Toutes ces divergences cependant, s’expliquent aisément. Le combat du Long-Sault s’est passé en plein pays sauvage et aucun rien est revenu de ceux qui auraient pu en fournir un rapport absolument fiable.

La première nouvelle en fut apporté à Ville-Marie le 3 juin par un Huron nommé Louis, qui avait réussi à s’échapper des mains des Iroquois. Ce Huron, qui était sans doute de ceux amenés de Québec par Anontaha, n’eut rien de plus pressé que de regagner sa mission après une aussi terrible aventure et c’est de lui que le P. Chaumonot tient le récit qui nous a été conservé par la Mère de l’Incarnation.

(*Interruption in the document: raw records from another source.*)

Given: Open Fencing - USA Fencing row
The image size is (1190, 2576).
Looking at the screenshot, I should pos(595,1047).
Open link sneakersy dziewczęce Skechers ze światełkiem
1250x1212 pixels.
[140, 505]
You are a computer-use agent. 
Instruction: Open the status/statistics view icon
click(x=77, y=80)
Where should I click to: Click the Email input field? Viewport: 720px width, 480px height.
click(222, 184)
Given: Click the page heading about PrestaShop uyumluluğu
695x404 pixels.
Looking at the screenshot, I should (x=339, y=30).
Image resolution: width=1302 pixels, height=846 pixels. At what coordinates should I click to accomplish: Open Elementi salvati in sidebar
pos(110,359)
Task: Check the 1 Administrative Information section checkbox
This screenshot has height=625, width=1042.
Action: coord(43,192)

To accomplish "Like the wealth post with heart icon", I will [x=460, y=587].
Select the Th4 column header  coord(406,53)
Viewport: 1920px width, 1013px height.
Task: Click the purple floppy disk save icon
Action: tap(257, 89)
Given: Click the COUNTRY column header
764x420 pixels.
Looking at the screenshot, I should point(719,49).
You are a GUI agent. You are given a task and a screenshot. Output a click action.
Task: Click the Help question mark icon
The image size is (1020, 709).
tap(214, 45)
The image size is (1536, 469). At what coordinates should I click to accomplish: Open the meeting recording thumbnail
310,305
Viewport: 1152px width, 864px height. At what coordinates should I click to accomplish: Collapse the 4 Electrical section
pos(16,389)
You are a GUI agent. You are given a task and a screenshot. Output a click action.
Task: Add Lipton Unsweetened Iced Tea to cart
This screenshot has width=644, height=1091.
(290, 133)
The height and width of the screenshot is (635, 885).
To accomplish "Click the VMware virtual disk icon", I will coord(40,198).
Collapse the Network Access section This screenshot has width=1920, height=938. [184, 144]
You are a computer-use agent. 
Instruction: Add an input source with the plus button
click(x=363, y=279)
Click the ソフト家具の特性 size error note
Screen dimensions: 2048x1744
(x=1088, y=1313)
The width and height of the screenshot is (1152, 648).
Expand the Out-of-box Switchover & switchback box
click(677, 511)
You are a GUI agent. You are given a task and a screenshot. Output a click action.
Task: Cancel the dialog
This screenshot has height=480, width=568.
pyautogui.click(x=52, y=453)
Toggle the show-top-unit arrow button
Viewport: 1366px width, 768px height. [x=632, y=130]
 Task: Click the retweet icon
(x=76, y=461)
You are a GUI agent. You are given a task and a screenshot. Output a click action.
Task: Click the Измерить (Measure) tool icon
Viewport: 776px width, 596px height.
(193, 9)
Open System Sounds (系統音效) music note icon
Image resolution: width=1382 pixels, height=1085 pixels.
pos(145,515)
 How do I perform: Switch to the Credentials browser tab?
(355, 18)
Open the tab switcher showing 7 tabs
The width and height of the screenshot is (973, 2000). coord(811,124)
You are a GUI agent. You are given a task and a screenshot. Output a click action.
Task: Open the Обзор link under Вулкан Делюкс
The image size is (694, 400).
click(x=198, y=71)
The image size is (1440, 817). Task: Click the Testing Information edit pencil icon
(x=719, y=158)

Comment se fait-il que le Père Lalemant, l’auteur présumé de la Relation de 1659-1660, nous ait laissé du même événement un récit si différent alors qu’il écrivait dans le même temps que le Père Chaumonot, et pour ainsi, dire tout près de lui ? Cela, au premier abord, paraît assez singulier. L’un et l’autre, sous l’émotion de la première nouvelle, se sont empressés de consigner par écrit le récit du désastre, tel qu’ils le recevaient de bouches différentes, impuissants qu’ils étaient d’ailleurs à en contrôler l’exactitude. Il est évident que l’informateur du Père Lalemant est autre que celui du Père Chaumonot. Peut-être était-ce cette fois l’un des quatre sauvages qui accompagnèrent Mme d’Ailleboust de Ville-Marie à Québec en août 1660.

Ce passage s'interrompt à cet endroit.